But only in part was the high charm of these conversations in what he had in connection with, rather in how he knew how to bring the thoughts of the co-speaker out of the depths of the soul. If one can speak of a Socratic art of clarifying the darkly suspected thoughts of others, he possessed them, but not as a learned art, but as an innate art. There was nothing of exaltation, oppressive or repellent nobility, nothing of patronage and dignity. With undivided attention he followed the counter-speech. Without sensitivity, he heard views that strongly contradicted his, yes, he challenged to do so. He responded to every objection and quiet doubt. He considered it, took off surprising sides, and made a bridge out of it, on which the conversation continued, and on the other side a new, previously unimaginable region opened up. Conversations, in which bias or phlegm only awoke him, bored him, made him embarrassed, morose, and finally dumb. The same effect was also caused by the unruly confusion of ordinary conversation. where everyone just talks to hear themselves. Some visitors thought they had to throw themselves in the best of lavatories in front of him, got hot, wanted to appear awesome, and showered him with long arguments of finished thoughts. Nothing silenced him more than that. His conversation taught, lifted and liberated imperceptibly; In these spiritual regions, one felt more capable, clearer, stronger, to his own astonishment.
It was already stimulating to see him in the spiritually moving face as he spoke. On this high arched, gleaming forehead the thoughts were seen to rise; black hair still covered the back of the head to the crown. An unfathomable depth seemed to open in the big, dark brown eyes, from which soon melancholy and now rudeness peeped out. Here the magic of the phantasy rested beside the irony of the novella. The nose was noble, somewhat elongated, the mouth graceful, his expression soft and almost soft. In the mobility of the features the face was the immediate mirror of every mood; they changed with the thoughts that dominated him. Often it hardly seemed to be the same face. Supporting his chin with his index finger and thumb of his right hand, motionless, and gazing intently into his chin, one was involuntarily reminded of a dormant old lion. Then, too, the resemblance to the portraits of Napoleon from his later period, such as those of Vernet, came as a surprise. On the other hand, a bright light passed over his features; they assumed a mischievously gracious expression when he pursued an ironic thought, or anticipated its entry and effect expectantly. His smile had something shiny; He liked to laugh, but he hated nothing more than the sound of the raw laughter that was regarded as a sign of the greatest ignorance. If he felt weak and suffering, the scene changed completely; it lay on his face like a dull veil, its features hanging, its mouth limp and pulled down.
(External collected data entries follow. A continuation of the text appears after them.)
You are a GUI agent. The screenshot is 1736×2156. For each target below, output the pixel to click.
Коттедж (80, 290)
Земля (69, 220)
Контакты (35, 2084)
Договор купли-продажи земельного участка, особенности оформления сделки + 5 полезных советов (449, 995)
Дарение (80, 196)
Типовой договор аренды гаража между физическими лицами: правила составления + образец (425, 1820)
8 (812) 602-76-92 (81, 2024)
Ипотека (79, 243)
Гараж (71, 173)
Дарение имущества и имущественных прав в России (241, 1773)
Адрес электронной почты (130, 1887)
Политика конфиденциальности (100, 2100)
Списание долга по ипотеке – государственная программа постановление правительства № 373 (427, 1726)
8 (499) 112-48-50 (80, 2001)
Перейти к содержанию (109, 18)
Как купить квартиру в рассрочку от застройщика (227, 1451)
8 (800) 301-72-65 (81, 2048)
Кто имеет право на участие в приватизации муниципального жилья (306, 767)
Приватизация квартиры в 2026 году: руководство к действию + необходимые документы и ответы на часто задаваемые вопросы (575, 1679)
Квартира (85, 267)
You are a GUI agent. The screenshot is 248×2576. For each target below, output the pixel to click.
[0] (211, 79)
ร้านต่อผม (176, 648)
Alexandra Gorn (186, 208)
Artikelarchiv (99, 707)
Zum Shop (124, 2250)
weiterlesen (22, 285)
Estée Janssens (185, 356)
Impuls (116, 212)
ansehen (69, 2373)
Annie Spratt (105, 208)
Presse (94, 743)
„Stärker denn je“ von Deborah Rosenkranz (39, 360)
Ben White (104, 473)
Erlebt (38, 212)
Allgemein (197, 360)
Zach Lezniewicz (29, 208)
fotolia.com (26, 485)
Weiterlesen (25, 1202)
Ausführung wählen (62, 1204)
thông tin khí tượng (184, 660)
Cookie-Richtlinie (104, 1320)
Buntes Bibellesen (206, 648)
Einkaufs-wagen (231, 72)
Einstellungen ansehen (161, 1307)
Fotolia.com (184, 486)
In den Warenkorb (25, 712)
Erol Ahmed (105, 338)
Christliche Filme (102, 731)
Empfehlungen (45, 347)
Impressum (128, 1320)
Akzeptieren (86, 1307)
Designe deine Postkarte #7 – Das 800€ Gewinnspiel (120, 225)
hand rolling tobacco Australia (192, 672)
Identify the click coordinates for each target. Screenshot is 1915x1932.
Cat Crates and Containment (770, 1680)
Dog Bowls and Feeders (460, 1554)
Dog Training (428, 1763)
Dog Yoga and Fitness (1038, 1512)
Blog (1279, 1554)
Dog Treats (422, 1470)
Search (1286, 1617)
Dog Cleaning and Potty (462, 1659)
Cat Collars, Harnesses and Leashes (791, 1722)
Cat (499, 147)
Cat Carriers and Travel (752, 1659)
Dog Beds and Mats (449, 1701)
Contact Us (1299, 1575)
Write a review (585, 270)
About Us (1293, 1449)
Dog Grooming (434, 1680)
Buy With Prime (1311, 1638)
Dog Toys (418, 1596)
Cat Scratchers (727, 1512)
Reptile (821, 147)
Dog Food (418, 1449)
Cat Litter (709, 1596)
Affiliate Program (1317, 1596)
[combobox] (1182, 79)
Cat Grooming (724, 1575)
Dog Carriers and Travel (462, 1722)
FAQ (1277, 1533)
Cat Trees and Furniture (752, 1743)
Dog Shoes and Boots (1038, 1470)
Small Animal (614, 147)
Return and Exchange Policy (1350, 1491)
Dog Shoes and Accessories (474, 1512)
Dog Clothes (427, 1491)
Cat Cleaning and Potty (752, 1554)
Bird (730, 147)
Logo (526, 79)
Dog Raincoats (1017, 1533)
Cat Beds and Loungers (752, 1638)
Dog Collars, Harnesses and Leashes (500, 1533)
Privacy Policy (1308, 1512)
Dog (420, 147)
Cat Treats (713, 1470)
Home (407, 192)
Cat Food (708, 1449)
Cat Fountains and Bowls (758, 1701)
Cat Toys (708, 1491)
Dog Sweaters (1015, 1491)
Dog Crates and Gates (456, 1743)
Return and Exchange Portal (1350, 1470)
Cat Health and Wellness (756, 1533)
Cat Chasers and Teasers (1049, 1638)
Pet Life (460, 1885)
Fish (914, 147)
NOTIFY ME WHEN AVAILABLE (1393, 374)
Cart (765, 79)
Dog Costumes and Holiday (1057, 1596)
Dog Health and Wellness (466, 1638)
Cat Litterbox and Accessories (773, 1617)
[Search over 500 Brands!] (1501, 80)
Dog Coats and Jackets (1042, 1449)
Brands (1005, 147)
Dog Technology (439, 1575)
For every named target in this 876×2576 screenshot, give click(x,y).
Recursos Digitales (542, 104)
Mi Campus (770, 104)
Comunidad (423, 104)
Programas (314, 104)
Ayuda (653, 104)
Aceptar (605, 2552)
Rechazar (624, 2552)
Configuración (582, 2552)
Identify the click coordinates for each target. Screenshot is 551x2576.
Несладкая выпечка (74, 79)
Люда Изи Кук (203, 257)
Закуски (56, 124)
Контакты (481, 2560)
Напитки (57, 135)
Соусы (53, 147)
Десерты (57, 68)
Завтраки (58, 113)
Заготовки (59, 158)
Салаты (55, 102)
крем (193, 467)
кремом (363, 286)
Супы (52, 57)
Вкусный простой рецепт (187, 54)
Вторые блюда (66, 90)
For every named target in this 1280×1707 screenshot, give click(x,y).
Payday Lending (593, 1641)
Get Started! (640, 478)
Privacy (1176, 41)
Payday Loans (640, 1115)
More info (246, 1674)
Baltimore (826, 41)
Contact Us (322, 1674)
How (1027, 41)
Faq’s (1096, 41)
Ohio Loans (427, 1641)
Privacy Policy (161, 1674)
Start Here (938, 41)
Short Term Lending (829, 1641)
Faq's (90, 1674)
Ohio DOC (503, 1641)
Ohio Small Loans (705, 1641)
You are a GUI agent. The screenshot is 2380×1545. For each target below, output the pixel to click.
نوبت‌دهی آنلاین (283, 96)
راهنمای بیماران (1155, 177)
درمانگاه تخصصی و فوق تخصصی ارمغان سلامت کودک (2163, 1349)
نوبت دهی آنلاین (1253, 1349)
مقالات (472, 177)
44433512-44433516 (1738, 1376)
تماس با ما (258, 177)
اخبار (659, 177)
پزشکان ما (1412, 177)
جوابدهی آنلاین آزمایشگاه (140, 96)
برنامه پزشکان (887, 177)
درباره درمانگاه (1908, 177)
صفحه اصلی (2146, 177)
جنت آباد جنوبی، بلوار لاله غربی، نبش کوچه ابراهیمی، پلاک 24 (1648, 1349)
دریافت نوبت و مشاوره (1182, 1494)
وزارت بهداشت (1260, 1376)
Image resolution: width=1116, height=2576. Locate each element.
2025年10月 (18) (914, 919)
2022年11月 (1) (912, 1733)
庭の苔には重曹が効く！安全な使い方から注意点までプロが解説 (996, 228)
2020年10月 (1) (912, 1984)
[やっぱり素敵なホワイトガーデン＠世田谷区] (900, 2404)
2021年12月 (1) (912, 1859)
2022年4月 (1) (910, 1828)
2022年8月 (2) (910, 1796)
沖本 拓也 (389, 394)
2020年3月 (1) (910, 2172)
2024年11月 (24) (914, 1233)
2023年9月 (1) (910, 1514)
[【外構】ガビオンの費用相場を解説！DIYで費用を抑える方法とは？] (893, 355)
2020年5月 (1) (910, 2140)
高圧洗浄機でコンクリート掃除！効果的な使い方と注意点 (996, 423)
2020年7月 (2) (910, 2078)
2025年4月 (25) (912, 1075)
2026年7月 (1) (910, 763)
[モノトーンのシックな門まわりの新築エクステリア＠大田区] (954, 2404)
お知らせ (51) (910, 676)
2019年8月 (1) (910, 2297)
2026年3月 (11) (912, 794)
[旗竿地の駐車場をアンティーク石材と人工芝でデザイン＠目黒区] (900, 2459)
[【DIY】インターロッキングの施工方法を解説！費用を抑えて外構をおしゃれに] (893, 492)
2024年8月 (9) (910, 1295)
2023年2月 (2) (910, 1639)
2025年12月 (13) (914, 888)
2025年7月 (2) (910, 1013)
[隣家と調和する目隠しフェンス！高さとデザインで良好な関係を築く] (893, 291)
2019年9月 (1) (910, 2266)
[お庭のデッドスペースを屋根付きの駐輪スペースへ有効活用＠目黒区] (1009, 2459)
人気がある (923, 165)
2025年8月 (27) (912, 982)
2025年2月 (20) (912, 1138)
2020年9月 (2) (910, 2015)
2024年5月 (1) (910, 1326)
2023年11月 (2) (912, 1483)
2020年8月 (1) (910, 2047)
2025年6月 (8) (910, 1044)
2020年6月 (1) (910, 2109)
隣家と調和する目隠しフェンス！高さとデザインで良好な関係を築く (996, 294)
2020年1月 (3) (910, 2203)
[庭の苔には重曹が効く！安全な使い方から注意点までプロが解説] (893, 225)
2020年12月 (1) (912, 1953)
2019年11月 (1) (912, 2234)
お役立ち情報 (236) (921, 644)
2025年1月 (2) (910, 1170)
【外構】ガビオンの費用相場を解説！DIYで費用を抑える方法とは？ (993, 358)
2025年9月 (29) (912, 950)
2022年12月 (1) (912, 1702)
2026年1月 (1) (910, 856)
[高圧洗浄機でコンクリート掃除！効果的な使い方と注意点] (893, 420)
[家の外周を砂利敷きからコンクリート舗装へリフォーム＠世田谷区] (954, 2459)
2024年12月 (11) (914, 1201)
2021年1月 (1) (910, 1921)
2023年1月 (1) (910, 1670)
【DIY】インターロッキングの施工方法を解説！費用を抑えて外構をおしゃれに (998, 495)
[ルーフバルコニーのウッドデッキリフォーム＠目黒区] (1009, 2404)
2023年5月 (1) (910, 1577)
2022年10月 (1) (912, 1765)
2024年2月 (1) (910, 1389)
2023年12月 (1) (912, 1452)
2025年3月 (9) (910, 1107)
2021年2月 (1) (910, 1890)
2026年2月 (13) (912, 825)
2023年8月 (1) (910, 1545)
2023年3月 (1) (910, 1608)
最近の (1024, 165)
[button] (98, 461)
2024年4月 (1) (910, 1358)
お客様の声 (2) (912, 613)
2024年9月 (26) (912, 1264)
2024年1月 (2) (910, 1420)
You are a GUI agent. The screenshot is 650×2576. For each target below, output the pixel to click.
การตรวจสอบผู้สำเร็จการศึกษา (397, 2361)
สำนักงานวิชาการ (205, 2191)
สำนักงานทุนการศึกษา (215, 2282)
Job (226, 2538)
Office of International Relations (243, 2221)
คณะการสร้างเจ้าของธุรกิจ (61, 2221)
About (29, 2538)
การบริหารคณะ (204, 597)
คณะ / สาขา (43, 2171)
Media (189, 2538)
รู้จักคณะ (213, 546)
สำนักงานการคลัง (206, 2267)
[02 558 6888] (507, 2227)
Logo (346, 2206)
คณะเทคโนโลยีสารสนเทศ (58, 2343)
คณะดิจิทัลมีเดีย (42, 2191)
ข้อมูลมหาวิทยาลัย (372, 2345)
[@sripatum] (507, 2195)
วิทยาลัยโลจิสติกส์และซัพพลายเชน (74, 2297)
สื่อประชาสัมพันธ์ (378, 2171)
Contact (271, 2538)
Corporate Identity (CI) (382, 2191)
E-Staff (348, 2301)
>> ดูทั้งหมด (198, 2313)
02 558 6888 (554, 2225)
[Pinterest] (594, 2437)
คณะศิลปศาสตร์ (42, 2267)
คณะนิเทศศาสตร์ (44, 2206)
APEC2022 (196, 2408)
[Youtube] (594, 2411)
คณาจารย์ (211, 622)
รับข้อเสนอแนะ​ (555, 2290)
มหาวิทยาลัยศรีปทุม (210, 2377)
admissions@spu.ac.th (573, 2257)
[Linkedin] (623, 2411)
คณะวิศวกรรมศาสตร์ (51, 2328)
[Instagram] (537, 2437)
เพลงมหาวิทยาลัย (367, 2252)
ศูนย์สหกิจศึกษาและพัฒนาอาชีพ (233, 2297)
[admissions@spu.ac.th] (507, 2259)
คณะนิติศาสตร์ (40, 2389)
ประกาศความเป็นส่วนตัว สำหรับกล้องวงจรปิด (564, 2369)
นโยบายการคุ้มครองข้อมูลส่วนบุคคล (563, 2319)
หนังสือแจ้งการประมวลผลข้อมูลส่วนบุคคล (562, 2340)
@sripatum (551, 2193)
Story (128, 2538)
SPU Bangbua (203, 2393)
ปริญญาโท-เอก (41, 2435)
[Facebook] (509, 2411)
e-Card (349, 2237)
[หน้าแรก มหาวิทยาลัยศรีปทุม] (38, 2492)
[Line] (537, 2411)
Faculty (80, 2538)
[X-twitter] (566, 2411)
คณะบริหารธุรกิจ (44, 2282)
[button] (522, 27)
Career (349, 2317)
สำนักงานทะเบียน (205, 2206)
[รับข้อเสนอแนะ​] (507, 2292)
But even in the illness, a few minutes of conversation, even an apt word, were enough to awaken him; he was not known again as soon as he took a spiritual interest.
The environment in which one was with him made the most comfortable impression. In the last ten years of his life he lived in an old closed house on Friedrichstrasse 208. In the hallway and the wide staircase there was still the comfortable waste of space of earlier times. The railing of the staircase ran into a colossal lyre, upon which the gaze of the entrant first fell. His apartment was spacious, he had the whole room row of a floor he held. Even his large library required a significant room; Books were his principal possession, and a chief ornament of the rooms. Up to the ceiling they filled the walls. The rarer ones were placed in the elegant drawing-room, in which he lectured in the evening. Here everything was inviting, nothing boastful, or overloaded. The busts of Holberg, F.H. Jacobi, Solger, and his brother Frederick stood on repositories and free pedestals. Above the sopha hung his own life-size picture of Stieler. In the study room, he was surrounded by the books he preferred to work with. Everything was charged for convenience; Armchairs of various shapes and sizes were distributed here. Over the desk hung the youthful painting of Novalis, which E. von Bülow had found again, next to a Gypsum medallion Wacken roder’s, one of his brother’s first works, on the other side a picture of his daughter Dorothea. In addition, some engravings of Rafael and the Boisserée collection were seen.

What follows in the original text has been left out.